Task -
Please repeat exactly the lines from the one containing "Task: Open the browser extensions puzzle icon" to the end of the entries below, both included, and omit all pictures.

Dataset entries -
[Start of section]

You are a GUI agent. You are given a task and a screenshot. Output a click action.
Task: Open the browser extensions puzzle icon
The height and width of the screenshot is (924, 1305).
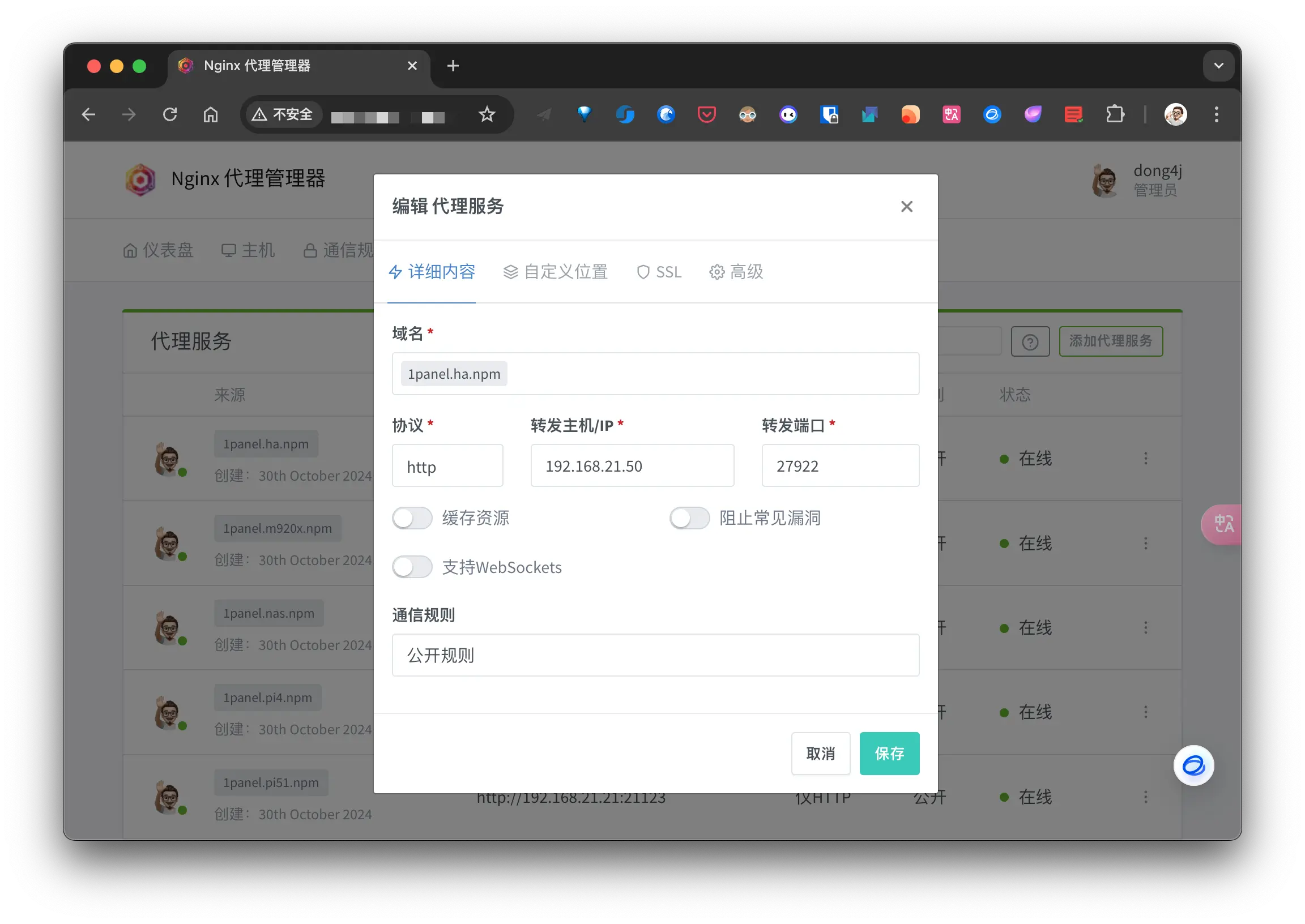pyautogui.click(x=1114, y=115)
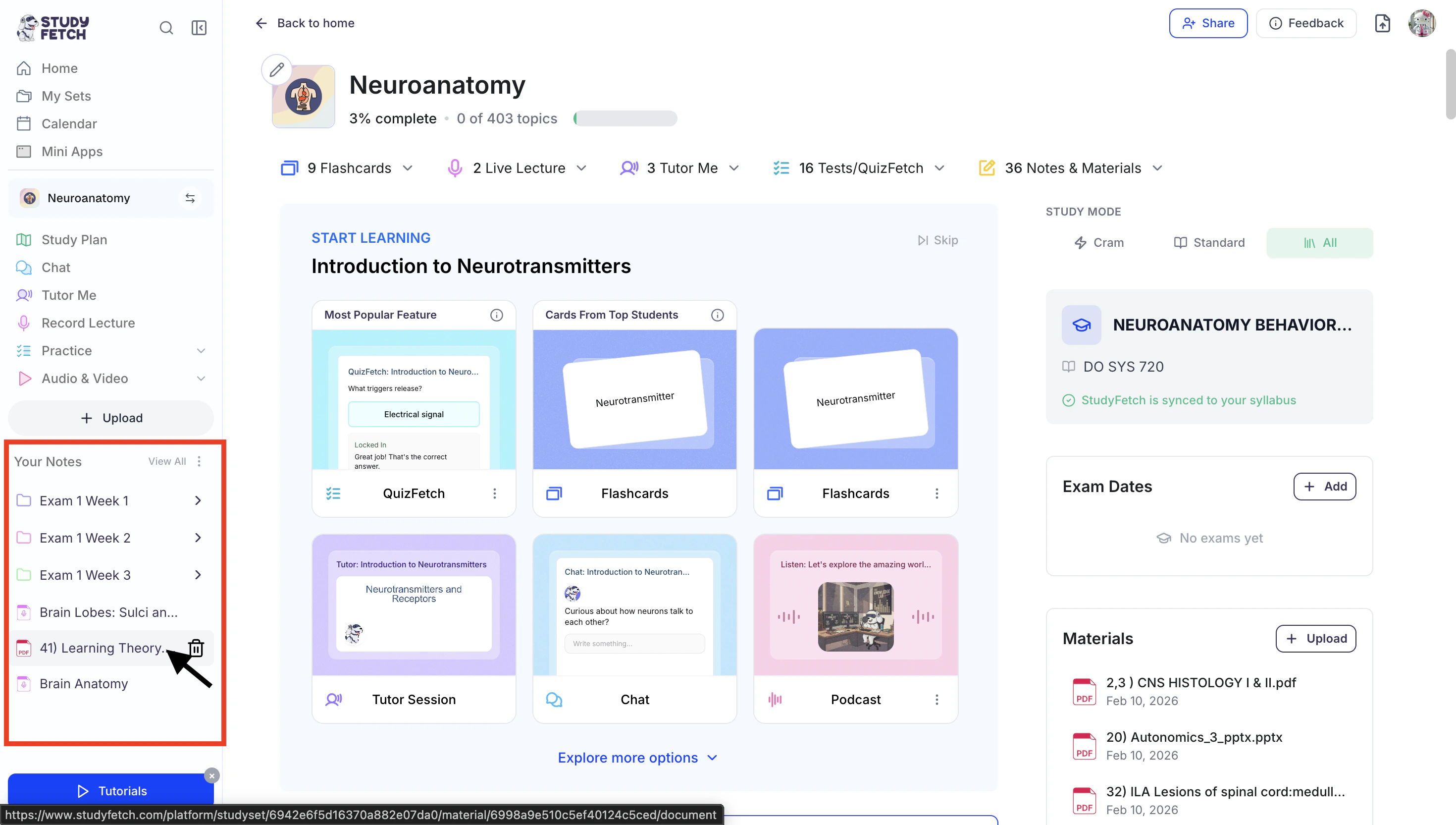Open Study Plan from sidebar
1456x825 pixels.
click(74, 240)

[End of section]

Exercise solution -
Task: Open the browser extensions puzzle icon
The height and width of the screenshot is (924, 1305).
pyautogui.click(x=1114, y=115)
Open Study Plan from sidebar
1456x825 pixels.
click(74, 240)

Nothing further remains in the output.